If they had shown concern and acted professionally then I would have reacted COMPLETELY differently knowing that sometimes **** happens with equipment and also that I have some level of responsibility to get that hose disconnected to stop the runaway inflator... another good reason to keep a good and easily accessible dive knife available.

If they had acted appropriately and at the least expressed apology and concern then I would have been as reasonable as possible..... But still would have insisted on O2, assuming that they had it onboard. If no 02 onboard I'd check to see if any tech divers onboard may have a 100% option for me...

PS.... Based on the pain in your ears and teeth it sounds like you may have had a bit of a reverse squeeze on the ascent...
 
lets take a second a peel that onion back. Please describe what you would consider properly weighted to account for a runaway power inflator on your BCD?
just enough weight to hold you at your shallowest stop with cylinder(s) near near empty (500 psi) with empty BCD/wing and for you to ascend in a controlled manner due to possible neoprene expansion (relevant to thick wetsuits and neoprene dry suits).

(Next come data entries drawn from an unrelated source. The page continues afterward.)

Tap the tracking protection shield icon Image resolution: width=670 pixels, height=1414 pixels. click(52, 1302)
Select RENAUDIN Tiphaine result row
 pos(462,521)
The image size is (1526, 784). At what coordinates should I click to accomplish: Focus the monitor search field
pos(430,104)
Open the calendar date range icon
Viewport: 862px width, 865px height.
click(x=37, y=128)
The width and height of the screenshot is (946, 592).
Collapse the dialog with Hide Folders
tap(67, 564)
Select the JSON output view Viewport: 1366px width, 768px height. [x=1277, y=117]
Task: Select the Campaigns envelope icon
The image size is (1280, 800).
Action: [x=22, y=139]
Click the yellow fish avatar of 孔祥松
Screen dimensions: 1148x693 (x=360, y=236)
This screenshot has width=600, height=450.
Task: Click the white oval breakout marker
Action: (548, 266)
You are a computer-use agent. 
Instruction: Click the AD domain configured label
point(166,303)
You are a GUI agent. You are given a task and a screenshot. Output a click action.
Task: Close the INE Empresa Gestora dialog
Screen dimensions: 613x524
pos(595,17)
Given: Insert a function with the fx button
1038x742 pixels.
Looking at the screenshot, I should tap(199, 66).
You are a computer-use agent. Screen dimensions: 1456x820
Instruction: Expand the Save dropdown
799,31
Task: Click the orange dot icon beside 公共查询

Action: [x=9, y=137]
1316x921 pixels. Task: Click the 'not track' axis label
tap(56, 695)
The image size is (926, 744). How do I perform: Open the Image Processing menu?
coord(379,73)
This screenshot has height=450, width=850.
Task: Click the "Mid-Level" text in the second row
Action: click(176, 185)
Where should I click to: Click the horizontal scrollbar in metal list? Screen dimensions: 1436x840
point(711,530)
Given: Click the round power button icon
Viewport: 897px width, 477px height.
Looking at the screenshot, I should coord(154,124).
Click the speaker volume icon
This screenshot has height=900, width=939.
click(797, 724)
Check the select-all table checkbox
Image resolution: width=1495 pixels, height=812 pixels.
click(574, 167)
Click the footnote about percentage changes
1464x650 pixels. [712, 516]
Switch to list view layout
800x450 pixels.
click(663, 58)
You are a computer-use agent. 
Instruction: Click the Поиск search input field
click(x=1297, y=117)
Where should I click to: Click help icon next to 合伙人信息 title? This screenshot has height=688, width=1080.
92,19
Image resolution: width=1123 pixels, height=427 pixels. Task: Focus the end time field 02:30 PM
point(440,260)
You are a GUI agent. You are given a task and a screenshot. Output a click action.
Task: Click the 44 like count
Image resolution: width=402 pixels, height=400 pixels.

The reason I bring this up is if you are already overweighted, then you have extra gas in your BCD (and possibly dry suit). We all know that gas expands. So that excess gas will make you even more buoyant. It is bad enough that you have a jammed power inflator. You were already taught (an assumption here) to deal with that by disconnecting the low pressure hose from your inflator.

TL;DR: the point is to reduce the amount of additional buoyancy force you experience when you start to ascend.